• **WHAT TO PRODUCE**
Could you resume the essay below on parenting children with special needs, writing on from its last sentence?

• **TEXT**
⟨
This Issue









Vol. 1, No. 2 • Summer 1997

Parenting Children with Special Needs: A Parent's Perspective
by Susan A. Valiquette

IFSP, IEP, ITP, DEC, PL 94-142, PL 99-457, IDEA: How is a parent supposed to keep this alphabet soup straight?

When we are first told that our child has a disability, most of us want to run and hide and just hold our babies, but because of their special needs, we can't. Instead of just being "Mom" and "Dad," we have to become social workers, case managers, and caregivers. The baby's brothers and sisters become "siblings"--a word you seldom hear unless it's related to a child with special needs. We have to have our babies evaluated, write an "Individualized Family Service Plan" and then we have to implement it. We have strangers coming into our homes to show us how to best parent our children. And we do it all, not because it is our choice, but because we have no choice. We want to do what is best for our child and we need help and guidance.

Giving birth to a child with a disability is no different than giving birth to a child without a disability. Neither one comes with an owner's manual. Parenting is not an innate skill. It's complicated enough having a healthy child, but having a child with special needs means that our needs are special, too. As parents we just want to do the right thing by our children.

Our son was born almost 21 years ago. He was rushed to a hospital 100 miles away for immediate surgery. Later he was diagnosed with Down's Syndrome. And so began our long journey through a system that is not really designed for the everyday person. In the end he had two dozen more surgeries. We had to learn how to talk to doctors, nurses, social workers, and other service providers as well as friends and family about our child.

We learned early on that we had to let go of the notion that the system would work by itself, that doctors would make the right decisions, that the education system would do the right thing, or that society would open its arms to our baby. It's not that any of these systems are particularly cold-hearted, it's more that they are so overwhelmed by people's needs that they can't do what they need to do and advocate for children at the same time. That became our job.
⟩
• **DATA SUPPLIED**
⟨
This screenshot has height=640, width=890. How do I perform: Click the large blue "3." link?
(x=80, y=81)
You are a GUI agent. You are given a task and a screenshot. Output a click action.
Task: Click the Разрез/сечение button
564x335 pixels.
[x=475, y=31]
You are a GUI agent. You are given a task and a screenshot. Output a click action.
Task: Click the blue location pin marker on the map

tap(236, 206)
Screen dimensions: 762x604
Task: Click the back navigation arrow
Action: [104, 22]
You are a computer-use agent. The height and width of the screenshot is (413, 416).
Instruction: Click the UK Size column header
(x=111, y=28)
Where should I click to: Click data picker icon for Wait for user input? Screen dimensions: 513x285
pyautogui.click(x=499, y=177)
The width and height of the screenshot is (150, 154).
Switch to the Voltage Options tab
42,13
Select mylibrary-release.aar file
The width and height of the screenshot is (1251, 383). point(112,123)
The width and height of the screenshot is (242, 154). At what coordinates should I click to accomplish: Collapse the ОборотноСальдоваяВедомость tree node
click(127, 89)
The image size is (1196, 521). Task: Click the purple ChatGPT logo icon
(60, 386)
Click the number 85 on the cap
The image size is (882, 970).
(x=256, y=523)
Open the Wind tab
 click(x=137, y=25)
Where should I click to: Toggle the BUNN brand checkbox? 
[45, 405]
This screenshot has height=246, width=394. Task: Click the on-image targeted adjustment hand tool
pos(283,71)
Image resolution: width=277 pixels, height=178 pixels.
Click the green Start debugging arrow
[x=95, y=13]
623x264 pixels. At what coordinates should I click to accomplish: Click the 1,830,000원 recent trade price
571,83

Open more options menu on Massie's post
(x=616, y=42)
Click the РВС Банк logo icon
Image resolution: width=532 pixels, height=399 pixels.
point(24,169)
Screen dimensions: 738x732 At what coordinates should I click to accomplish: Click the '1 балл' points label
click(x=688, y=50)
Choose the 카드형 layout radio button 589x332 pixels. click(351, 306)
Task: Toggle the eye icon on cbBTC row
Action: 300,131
⟩
• **ANSWER SPACE**
We had to learn about Public Law 94-142, which says our child has the right to get services that will help him later in life; we had to talk to legislators, educators, and medical personnel. Basically, we had to become experts in disability rights. As our child aged and his needs changed, so did our level of expertise.

As parents, all of us have to become proficient at finding information that will help our children. We have to become detectives as well as continue our role as care providers. This is often an overwhelming responsibility for families. We look to other families for support and assistance in deciding which path to follow. Parent support programs often become our social outlet. The information that can be found in one evening can save days of research.

Service providers can be excellent resources. We talk about working as a team, but oftentimes it is just talk--talk. But when both parent and professional work together--really understanding each other's needs and strengths--it truly becomes a team. Both parent and professional--be it a doctor, early interventionist, a teacher, or other serve provider--bring a level of expertise that we as parents don't have.

But it should never be forgotten that we, the parents, have a level of expertise that they, the professionals, can never have. We know our children better than anyone else. We know what feels "right" for our children, and we will go to the ends of the earth to make sure our children get the chance to live the peaceful, happy life they so deserve.

Susan Valiquette works at Family Support Network of North Carolina.